Rédigé par : Le Piou | vendredi 05 fév 2010 à 17:47
OK soyons clairs: je ne sais pas si le poisson "a conscience ou non de sa propre dévoration" mais j'observe qu'il est soigneusement maintenu le regard posé sur l'assiette grâce à une pique en bois, et ma réflexion portant sur les humains, je suggère que le plaisir de manger ce poisson naît de l'idée que se fait le bouffeur que le poisson se voit être bouffé.
La situation dans les abattoirs porte également au coeur, mais le réflexe du bouffeur de bidoche lambda est d'essayer, au moment de manger sa tranche de jambon, d'en faire abstraction. Si on mange son entrecôte en jouissant à l'idée que des animaux ont souffert pour en arriver, nous en revenons au point de départ de ma note, à savoir qu'il existe des gastronomes-psychopathes.
Rédigé par : anthropopotame | vendredi 05 fév 2010 à 18:24
Est-ce vraiment important de savoir si l’animal souffre ou pas?
Est-ce que ces psychopathes existent vraiment ? Ces vidéos ne sont-elles pas plutôt un simple divertissement que les médias entretiennent avec excellence de nos jours ?
Je me demande parfois si c'est moi qui vis dans un monde virtuel ou si ce sont les médias qui créent notre monde.

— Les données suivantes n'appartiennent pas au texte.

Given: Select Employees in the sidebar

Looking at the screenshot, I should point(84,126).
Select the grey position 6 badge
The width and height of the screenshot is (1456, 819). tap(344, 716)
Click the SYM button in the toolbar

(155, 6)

Rédigé par : Guga | vendredi 05 fév 2010 à 21:41
@Narayan: Je ne suis pas aussi sûr, la sur-production fait passer l'animal au second plan, le fait qu'il soit encore vivant ou pas importe peu.
http://www.lepost.fr/article/2009/08/28/1673251_un-abattoir-charal-vu-de-l-interieur.html
Rédigé par : OLivier | samedi 06 fév 2010 à 03:20
"Ces vidéos ne sont-elles pas plutôt un simple divertissement que les médias entretiennent avec excellence de nos jours ?"
@Guga: les médias ne font que répondre à un public ; ils n'innovent, ne créent jamais ou alors après des enquêtes précises.
Rédigé par : OLivier | samedi 06 fév 2010 à 03:23
@Olivier: je veux bien croire qu’ils répondent à un public et que ces psychopathes existent. Les empereurs eux aussi répondaient à un public en organisant les jeux romains.
Ce qui me dérange, c’est l’importance que les médias donnent à ces comportements, ce que je ne supporte pas, c’est cette banalisation de l’anormal.
« That’s not the shape of my heart.»
That’s not the world I live in.
Rédigé par : Guga | dimanche 07 fév 2010 à 22:18
Guga, les médias n'accordent strictement aucun intérêt à cette affaire. Seule la troisième vidéo provient d'un média chinois. Les autres sont des vidéos filmées par des touristes. La note visait à s'interroger sur ce qui les pousse à se réjouir de manger des animaux vivants.